Once a benefits package is created, it must be communicated effectively to employees. According to the 2011 Aflac WorkForces Report, 46 percent of employees at small companies say their HR departments communicate too little about employee benefits plans.
Michel says each business must determine the best way to get the word out. "Whether you post it in the office, mail it to the employees' homes or have a companywide meeting to roll out a benefit, you need to be sure they understand the benefits and how they work," she says.
Delorey emphasizes that the key to a high-performing benefits package is for employers to understand their people and their mission, and to align their benefits with both. He also urges employers to realize that the more time and education they invest in finding the right program, the better the payoff will be, in the form of lower costs and quality plans.
"It's easy for employers to say, 'I have to go to this established insurer and take this off-the-shelf plan,'" he says. "But if you put a little more effort into it like you do some other aspects of your business, you will be rewarded."
Employee benefits programs can be confusing--in fact, they often seem to operate with a language all their own. Here's a glossary of some key terms.
Employee Retirement Income Security Act of 1974 (ERISA): A federal law that sets operating standards for employee benefits plans.
Flexible spending account (FSA): Also known as healthcare/dependent-care reimbursement accounts, FSAs allow employees to save pretax dollars to pay healthcare and child-care expenses.

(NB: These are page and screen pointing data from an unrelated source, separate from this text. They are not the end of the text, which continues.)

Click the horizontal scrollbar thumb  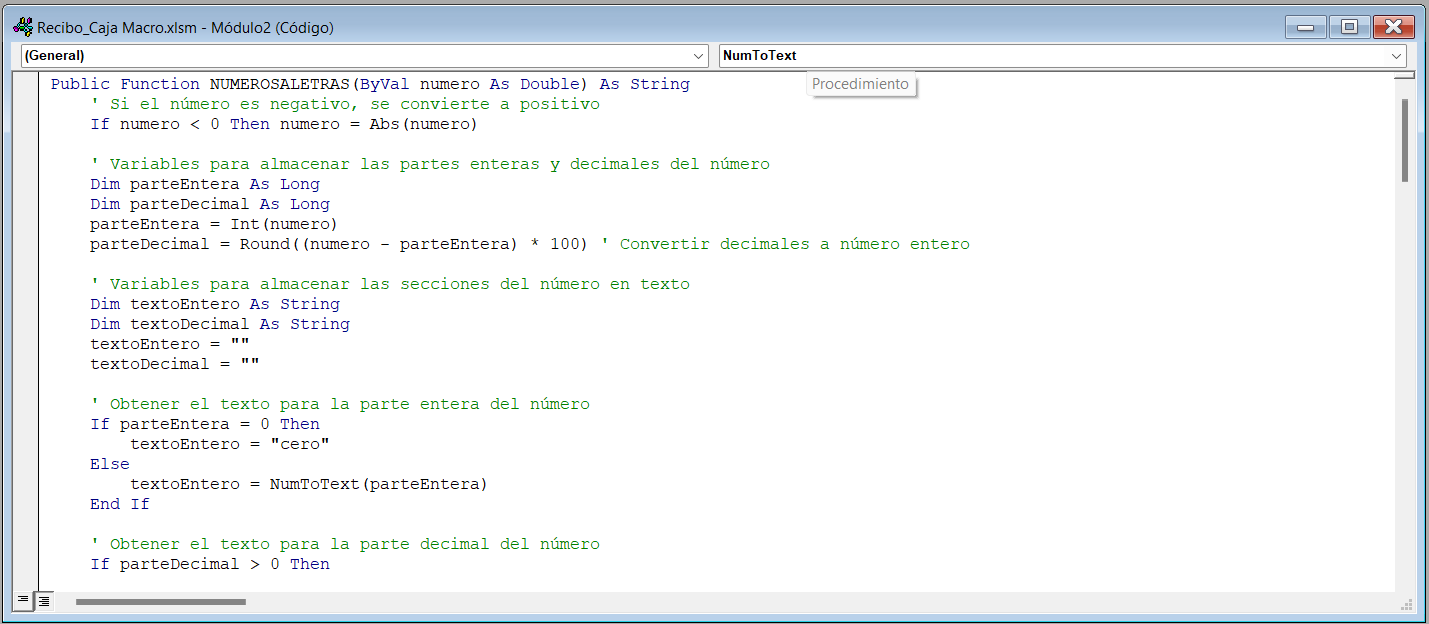tap(160, 601)
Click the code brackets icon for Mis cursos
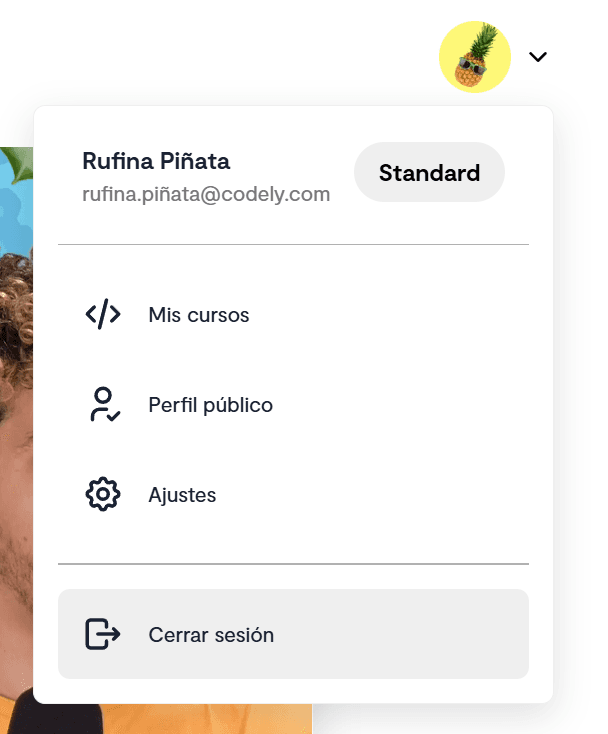 click(x=103, y=315)
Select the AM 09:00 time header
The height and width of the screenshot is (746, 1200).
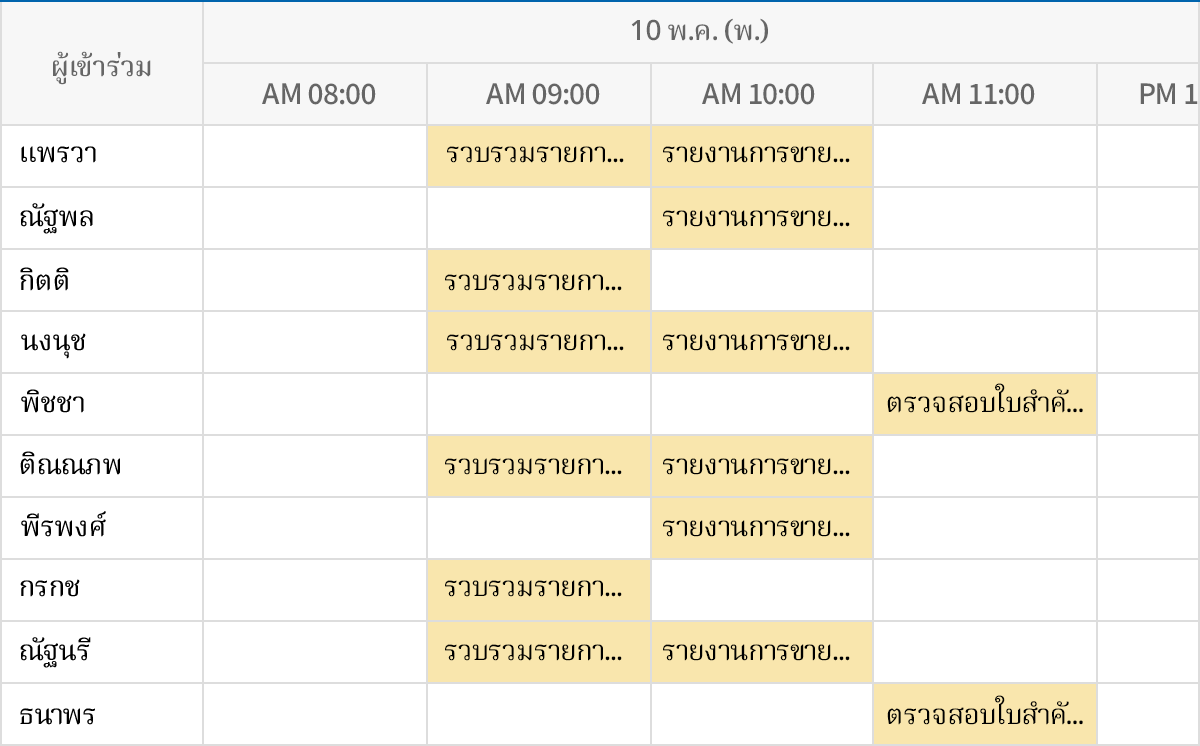[x=542, y=95]
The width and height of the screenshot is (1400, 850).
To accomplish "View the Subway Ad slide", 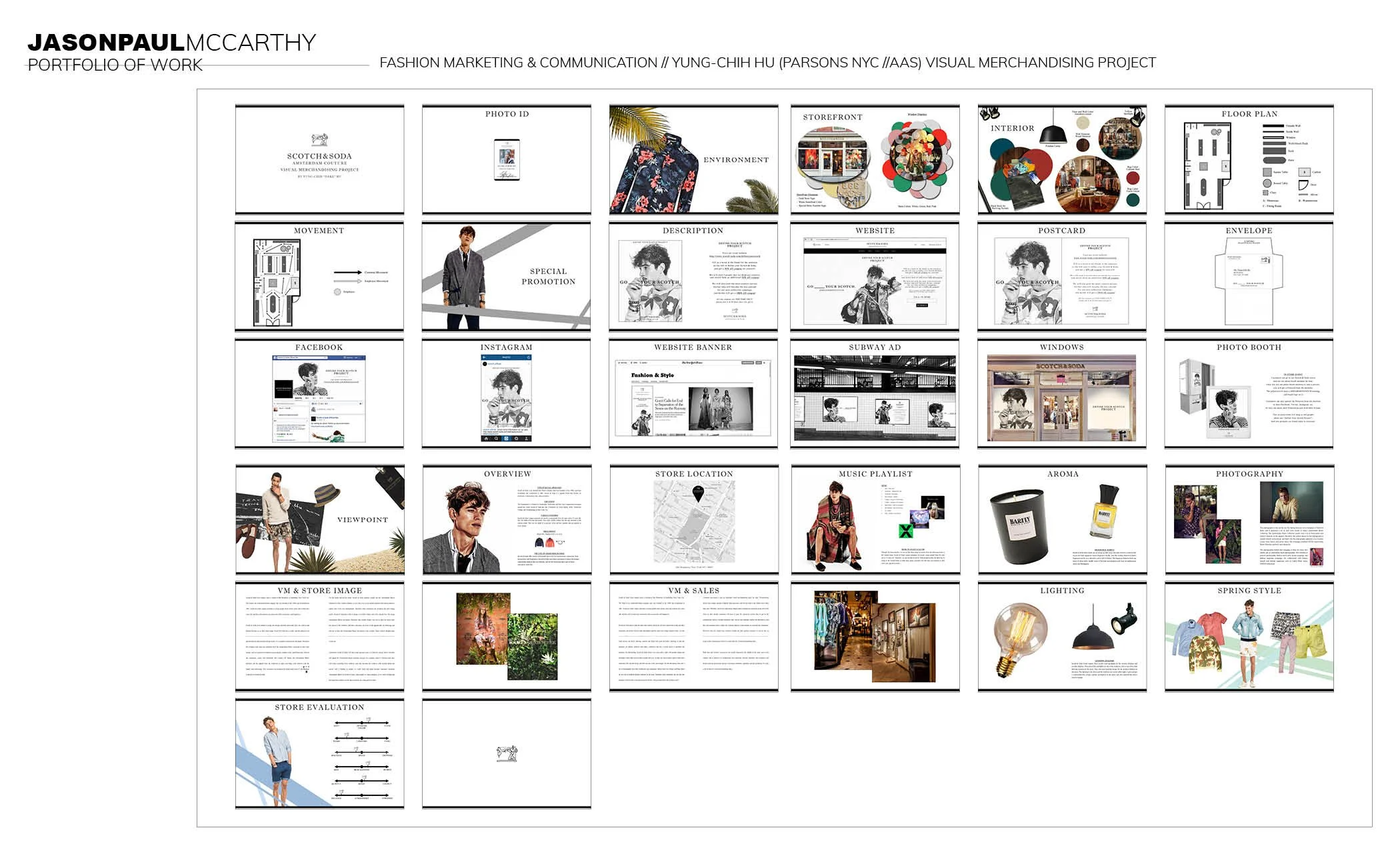I will coord(875,393).
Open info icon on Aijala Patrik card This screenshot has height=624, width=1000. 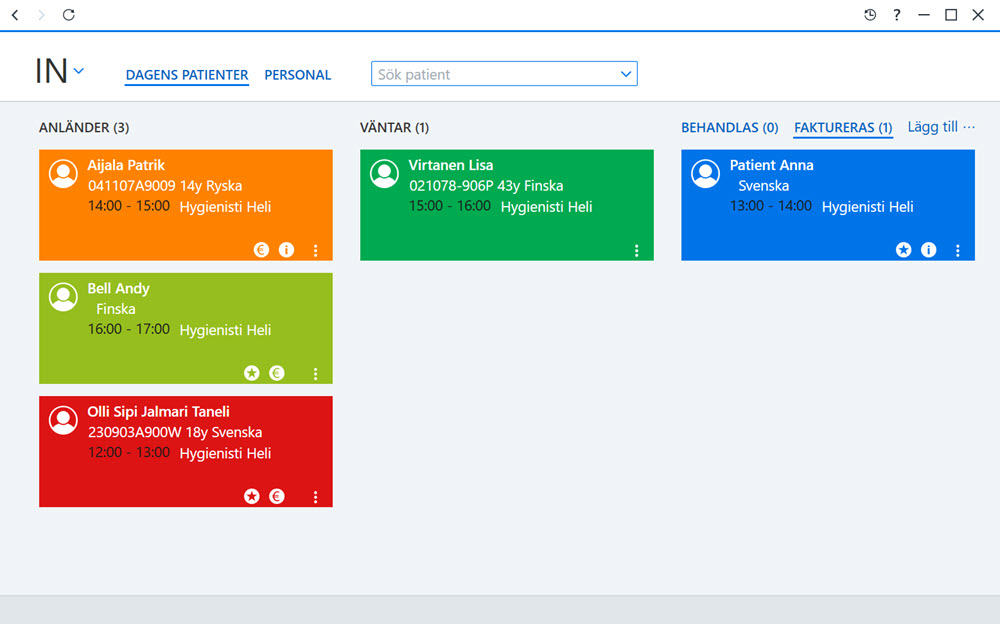click(x=286, y=249)
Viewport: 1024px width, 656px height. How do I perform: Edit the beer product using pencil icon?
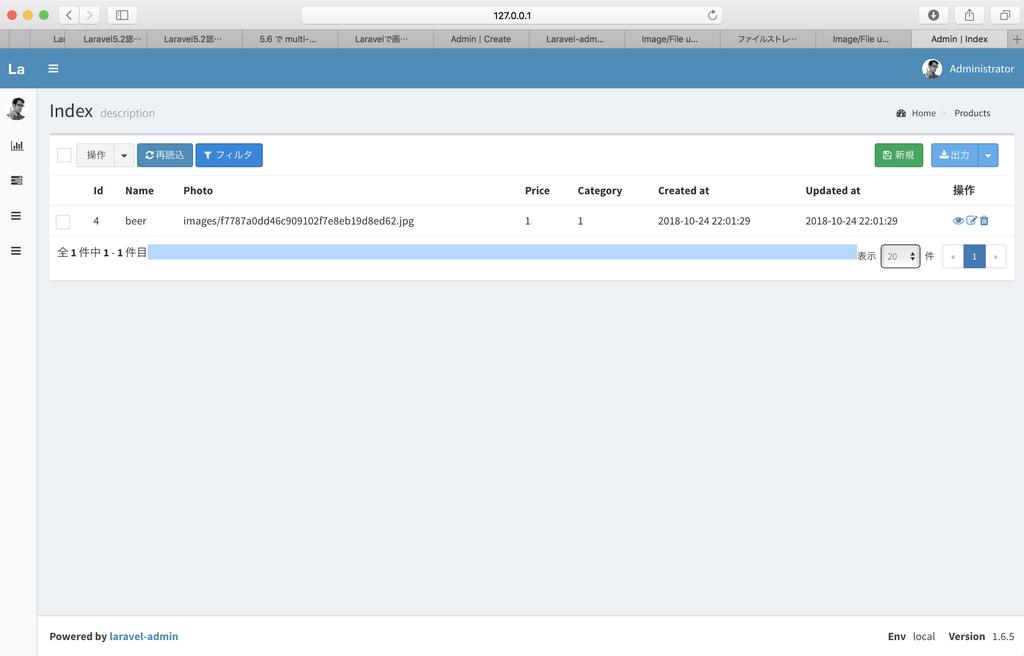point(970,220)
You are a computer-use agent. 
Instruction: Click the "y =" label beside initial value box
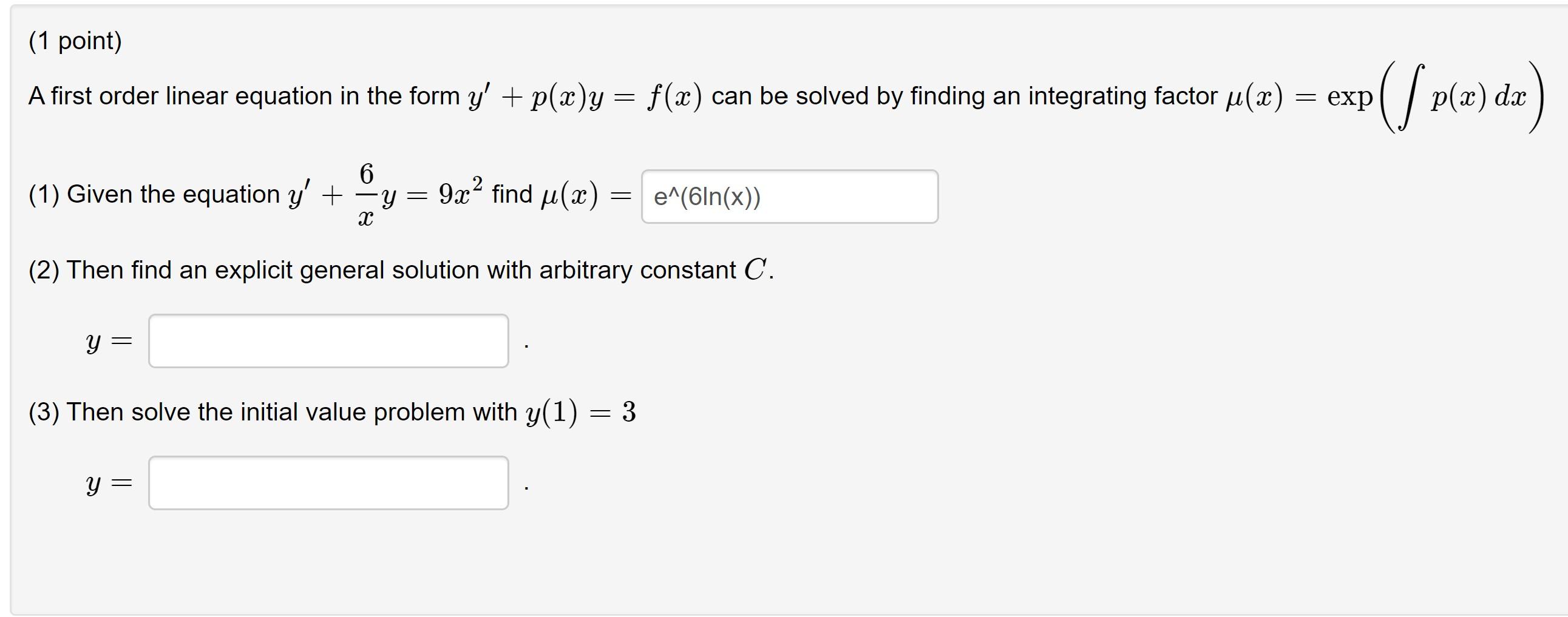pos(109,484)
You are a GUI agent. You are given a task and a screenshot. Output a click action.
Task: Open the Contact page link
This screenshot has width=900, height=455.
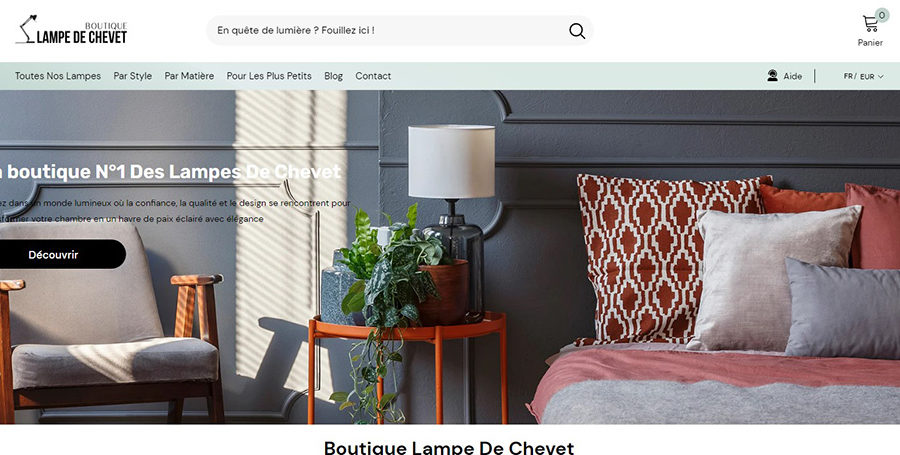pyautogui.click(x=373, y=76)
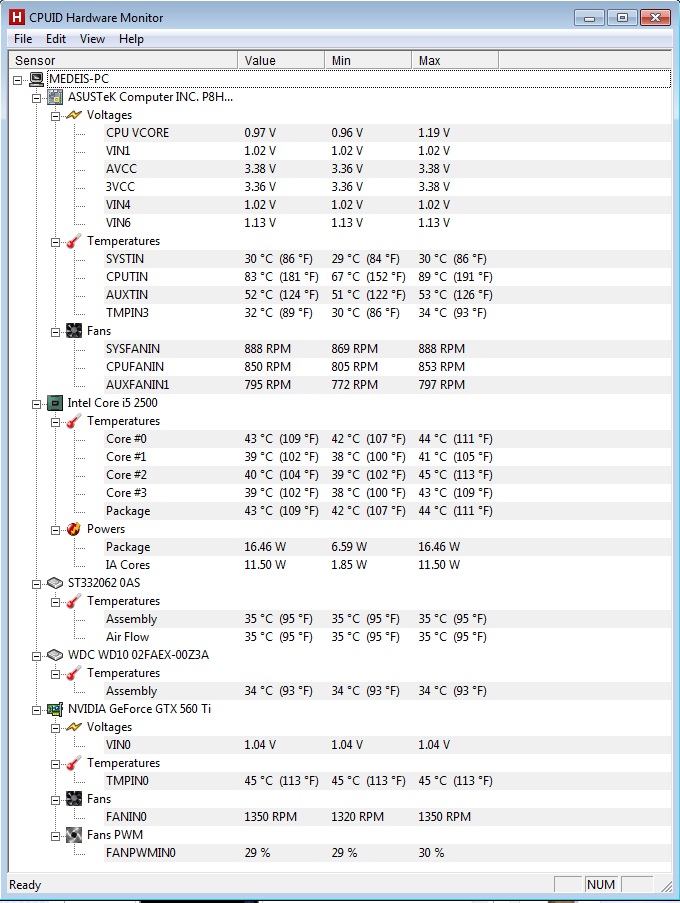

High-deductible health plan (HDHP): A health insurance plan that offers lower premiums and a higher deductible than traditional health plans. HDHPs are typically used in conjunction with pretax health savings accounts (HSAs).
Third Party Administrator (TPA): The person (or organization) responsible for providing administrative services, including processing claims, for employee benefits plans.
Wellness program: A group of services or events offered by an employer designed to lower the number of claims and claim costs by promoting improved health among employees. Such programs may include health screenings, flu shots, smoking-cessation groups and discounts on exercise classes and diet plans.